Scripture: And when Jesus entered Peter’s house, he saw his mother-in-law lying sick with a fever. He touched her hand, and the fever left her, and she rose and began to serve him. That evening they brought to him many who were oppressed by demons, and he cast out the spirits with a word and healed all who were sick. This was to fulfill what was spoken by the prophet Isaiah: “He took our illnesses and bore our diseases.” Matthew 8:14-17 ESV
Observation: Having healed a centurion’s servant in Capernaum, Jesus next visits Peter’s family in this same seaside town. Matthew’s story finds its more lengthy parallel in Mark 1:21-31 and Luke 4:31-39. So while Mark and Luke seek a greater breadth of historicity, Matthew focuses on verifying the fulfillment of Messianic prophecy, particularly Isaiah’s Suffering Servant (Isaiah 53:4) in this passage.
Regarding Peter’s mother-in-law’s fever, scholars surmise malaria likely caused it. The only other citations of fever (John 4:52 and Acts 28:8) present symptoms that also point to malaria. Thus, similar to the previous story of touching an unclean leper, Jesus risks his life by drawing near and holding Peter’s mother-in-law’s hand. And like the leper, she is immediately healed. Additionally, she begins to serve Jesus, implying a sense of gratitude. Thus, being refreshed by her hospitality, that evening, Jesus continued to heal many others of their spiritual and physical illnesses.
Of note, while Mark and Luke add to their version of this story that earlier Jesus exorcised a demon-possessed man in the synagogue on this Sabbath day, the above evening healings would have occurred after the conclusion of the Sabbath at sunset. Thus, waiting until night to continue healing others, Jesus protected those who otherwise would have violated the Sabbath by commuting a distance greater than a Sabbath walk (a capital offense).
Takeaway: As theologian Michael Wilkins notes, Jesus crossed established cultural boundaries regarding:
- purity (touching an unclean leper, 8:1-4);
- ethnicity (engaging with a Roman soldier, 8:5-13); and
- gender (healing Peter’s mother, 8:14-16).
To a certain extent, all three supplicants experienced marginalization by the religious authorities and by all who followed their lead. In this story, Jesus causes no further concern of ostracisation by discretely healing Peter’s mother-in-law and then more conspicuously healing those who visited after dark once the Sabbath ended. This sensitivity to the vulnerable shows that while Christ is fully prepared to suffer, he does not push others to do the same until they discern and accept their calling.

_DATA UNDER STUDY_
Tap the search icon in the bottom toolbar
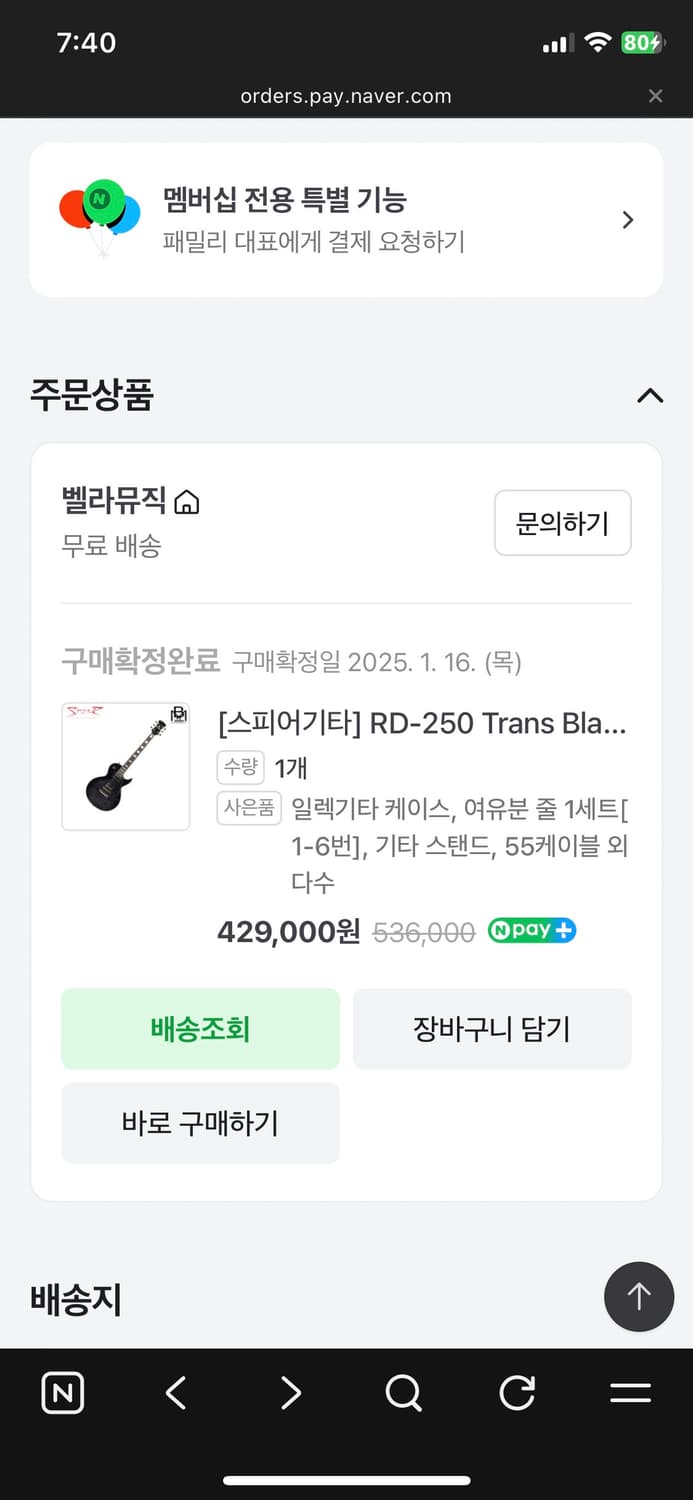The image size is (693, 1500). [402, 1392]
--
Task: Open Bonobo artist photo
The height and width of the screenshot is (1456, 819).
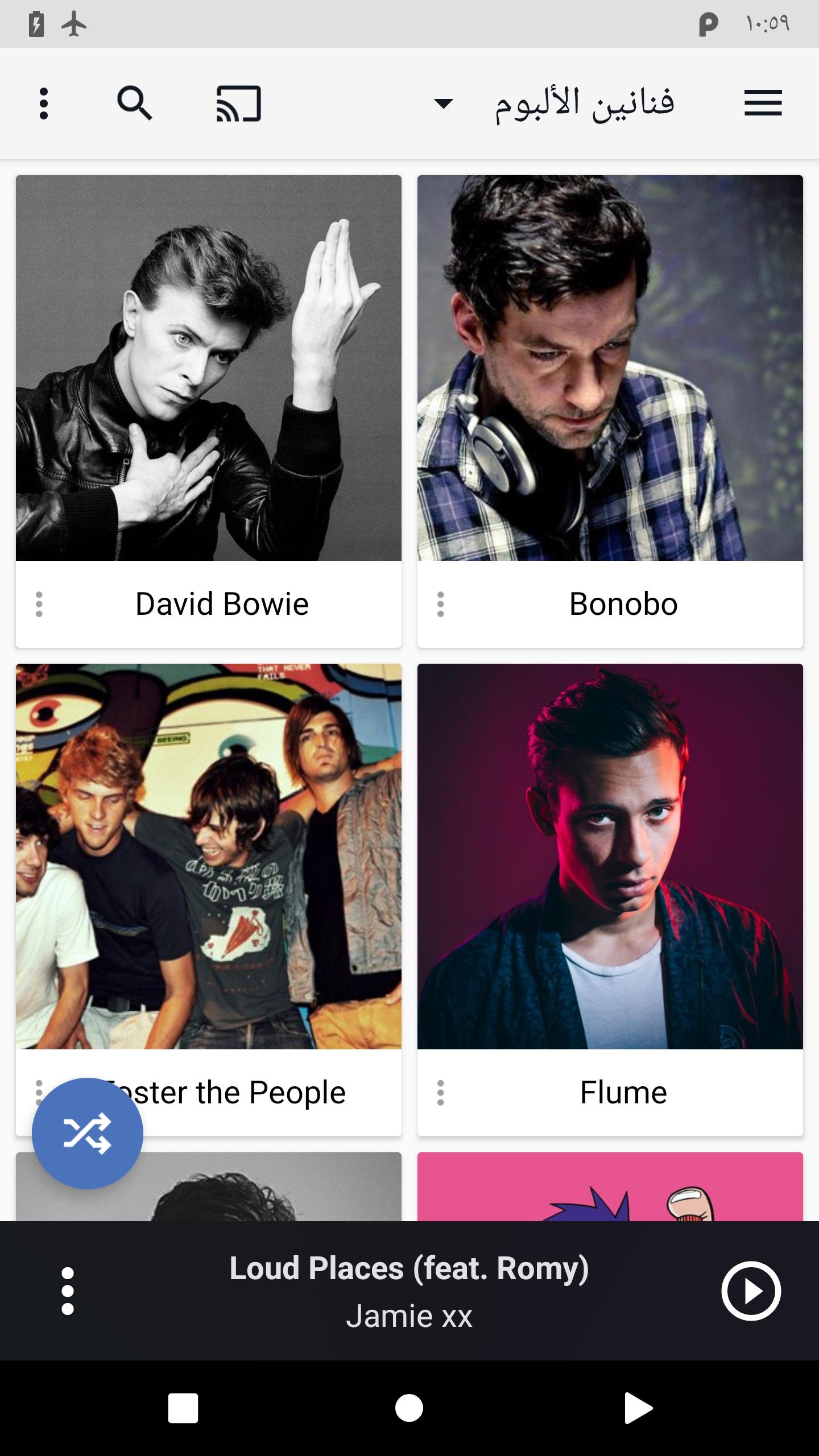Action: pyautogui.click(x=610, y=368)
---
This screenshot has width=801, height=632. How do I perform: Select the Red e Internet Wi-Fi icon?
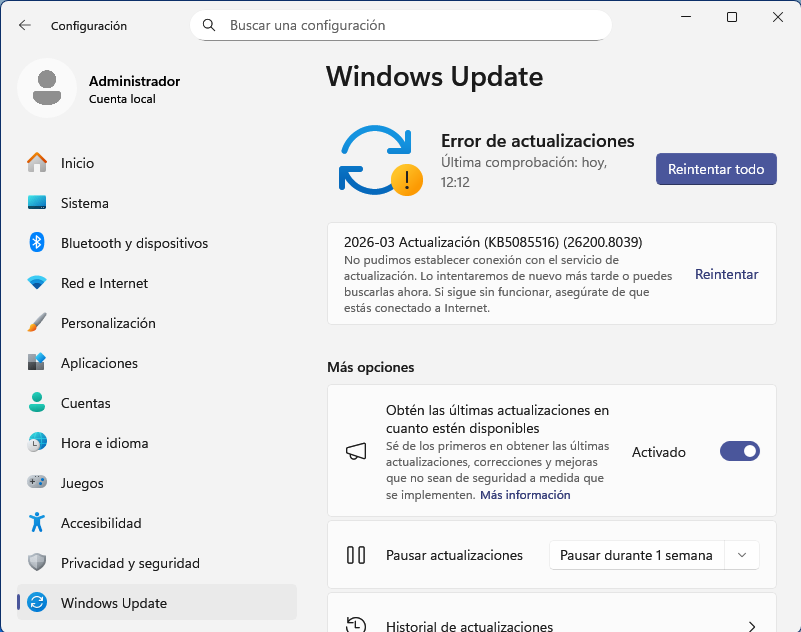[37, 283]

_SET OF TASKS_
1) According to the commentary on Matthew 8:14-17, what do scholars surmise likely caused the fever of Peter's mother-in-law?
2) Extend the commentary on Matthew 8:14-17 with the next part, picking up right after its final sentence.

_TASK-BY-TASK RESULTS_
1) Malaria likely caused it.

2)
Speaking of calling, while Peter and Andrew received their calling to follow Christ at the family business in Bethsaida (John 1:44), they subsequently moved their trade to Capernaum—raising the question of what it means to leave it all behind and follow Jesus. While Christ says we must be willing to leave behind our families and homes to follow him (Matthew 8:18-22, Luke 14:25-27), it is not a prerequisite. But holding greater love and affection for him over family and friends is (10:35-39).
So what’s our takeaway? Here are the four from this short passage:
- Jesus intentionally sought the marginalized, which includes you and me. He paid no attention to those who were self-sufficient and self-justified. Indeed, while the Gospel invitation is for all, not all are ready to receive Christ’s grace and forgiveness. Thus, like Jesus, we will be more productive picking the “low-hanging fruit” of lost souls searching for hope.
- Jesus continues to touch us at the deepest parts of our minds, bodies, and spirits and bring healing. It may not be in our timing or the manner we request, but he cares about our well-being here and now so that we might be fit to follow him onward and upward.
- Jesus did not recklessly conduct his ministry without regarding how it would impact others. We need to remember this as we engage in ministry and take the time to discern how our decisions and actions will affect those around us.
- Jesus requires no prerequisites beyond confessing our sins and receiving his gift of grace through faith. While we may need to leave behind the comfort of our homes, family, and friends to continue to follow him, we must not preemptively take matters into our hands. He will show us what we need to leave behind in due time.
Of further consideration, the Father required infinitely more of his Son than the Son commands of us, for the one who bore our diseases in his body absorbed the most fatal of them all at Calvary: our sins. And to ensure that no one or nothing can separate us from his love, he gifted us with the Holy Spirit, who guides us in all righteousness, ensuring the preservation of our souls. And his Holy Spirit will continue to graciously show us what we need to shed to ensure that our journeys are fruitful and glorify the Father and Son. Our part? Like Peter’s Mother-in-law, love and serve him.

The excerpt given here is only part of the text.